Happy Birthday to Who?
Ok, So I get invited to this Birthday fling, but it’s crazy because I don’t normally do the “birthday” thing. You know, I’d rather chill at the crib, lay up inside with my remote, Barbecue Herrs and my Xbox Live. But the “rah rah” made me say this is going to be big. It’s like the whole wide world is going to be at this shin dig. I mean marketers, retail specialists, economists … But the invite said the Birthday boy was anonymous. How crazy is that? And I heard by attending companies could go from being in the red to the black! Who ever this dude is, he’s profound. You talk about balloons and streamers, they lit up the whole downtown. So I’m like, “If I go how am I going to dress? Hip-Hop or chic?” I heard of people actually getting off of work for a week. Nah, I ain’t missing this. It’s too big. Let me go dish out some punches and celebrate with whoever’s birthday this is.
So I got to the spot where all the hoop-lah be. And I just realized, “Man, I haven’t RSVP!” I looked left and it was Ms. R-E-S-P-E-C-T. This joint was jumping like an after hour speak easy. I start walking around slow, you know, you gotta walk slow because pimping is in style now and I’m a Gigolo. Man, it’s like this party should’ve been in heaven brcause it was Good Times like James and Florida Evans. I mean, people lighting candles, blowing out cake. People making wishes to be good for goodness sake. Then they started taking all these gifts from under this tree and giving them all out, and the gifts were free! I was like “this is crazy B”, because in mind was money. It’s like somebody else’s party and the dough’s for me! Well the Birthday Boy is missing out in my eyes. He’s probably playing around, going to walk up in here on us and be like “Surprise!”

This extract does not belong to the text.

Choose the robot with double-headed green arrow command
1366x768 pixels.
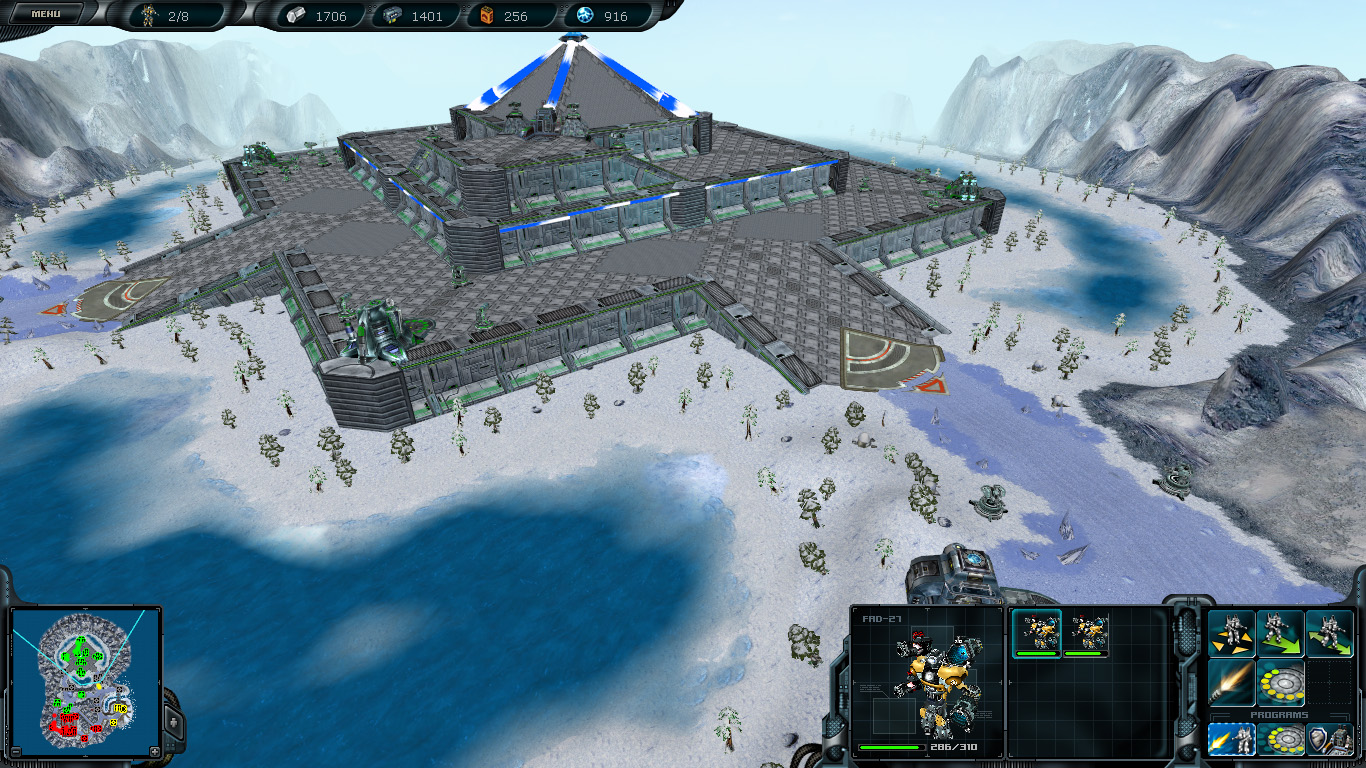click(x=1329, y=633)

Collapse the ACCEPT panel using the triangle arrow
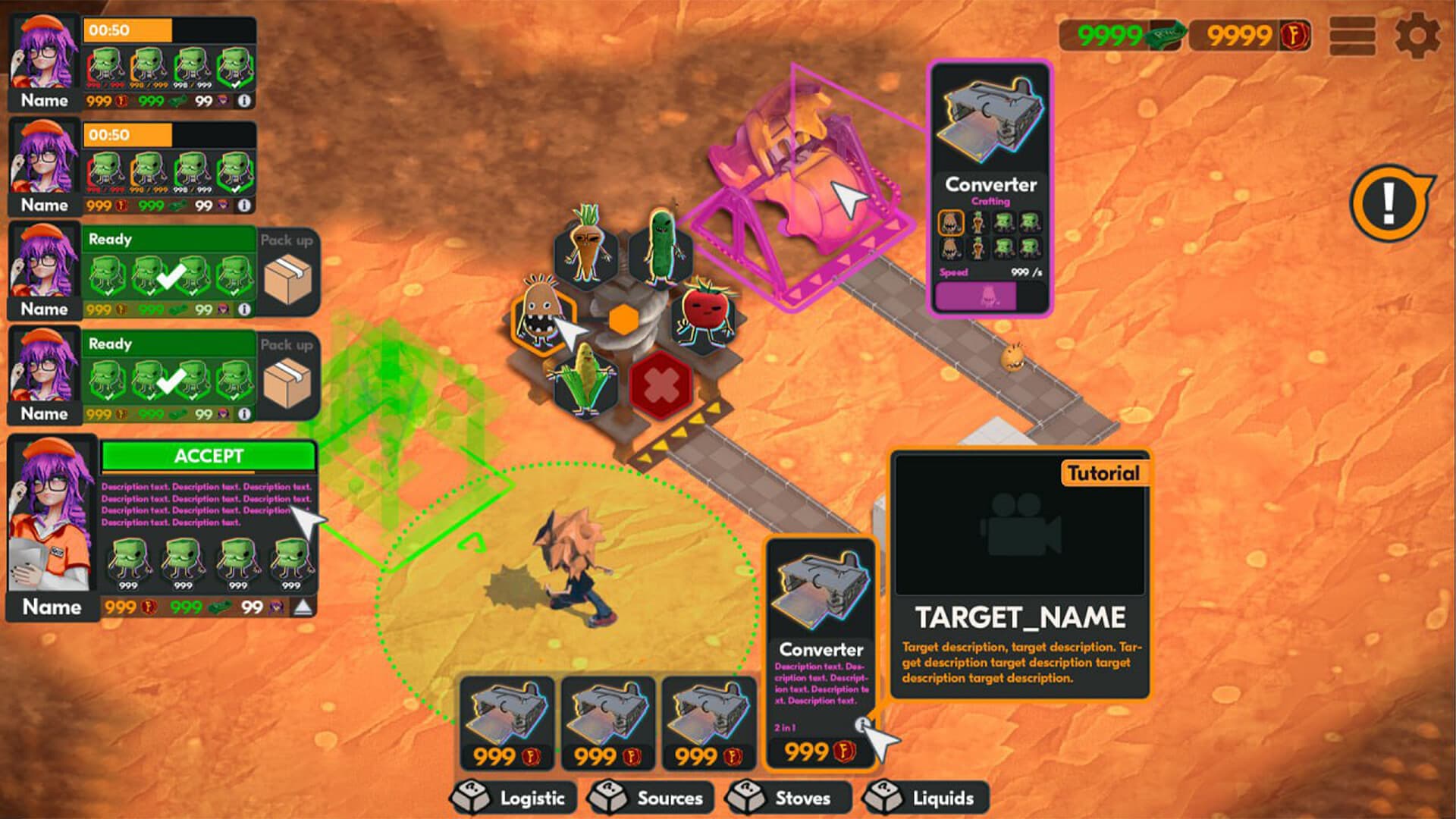303,607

Trust me this is nice, but it’s weird. This dude must be suffering from some kind of fear. Is he afraid to wade in emotional, societal waters? What? He got a multiple, social anxiety disorder? Just then I saw a guy like Little Jack Horner just sitting in the back, way over in the corner. And I was like, “Nah this dude ain’t gonna ruin this fun! Let me walk over here and give this wallflower some sun.” I said, “Yo dun, you letting us down like the horse Smarty.” He said, “Yo my bad, is this your party?” I said, “Nah, but you chipping up my joy.” HE said, “For real? Well I’M the BIRTHDAY BOY. I’M THE BIRTHDAY MAN, slash, THE BIRTHDAY GOD. Now you can call me JESUS, or you can call ME LORD.” I was floored. I said, “Forgive us, we gave out all the gifts.” HE said, “I forgive you, its cool – for real, don’t even trip. I ain’t worried about any gifts and ain’t nothing wrong with Christmas. I ain’t even really mad at the real St. Nicolas.” He said, “I’m more concerned about those that recognize my worth and chose today to signify the significance of my birth. So I’m chilling can’t nothing dim MY shine because from now to eternity, I’M going to still get MINE.” I was like, man it’s been a bugged out day! And I just stood there didn’t even know what to say.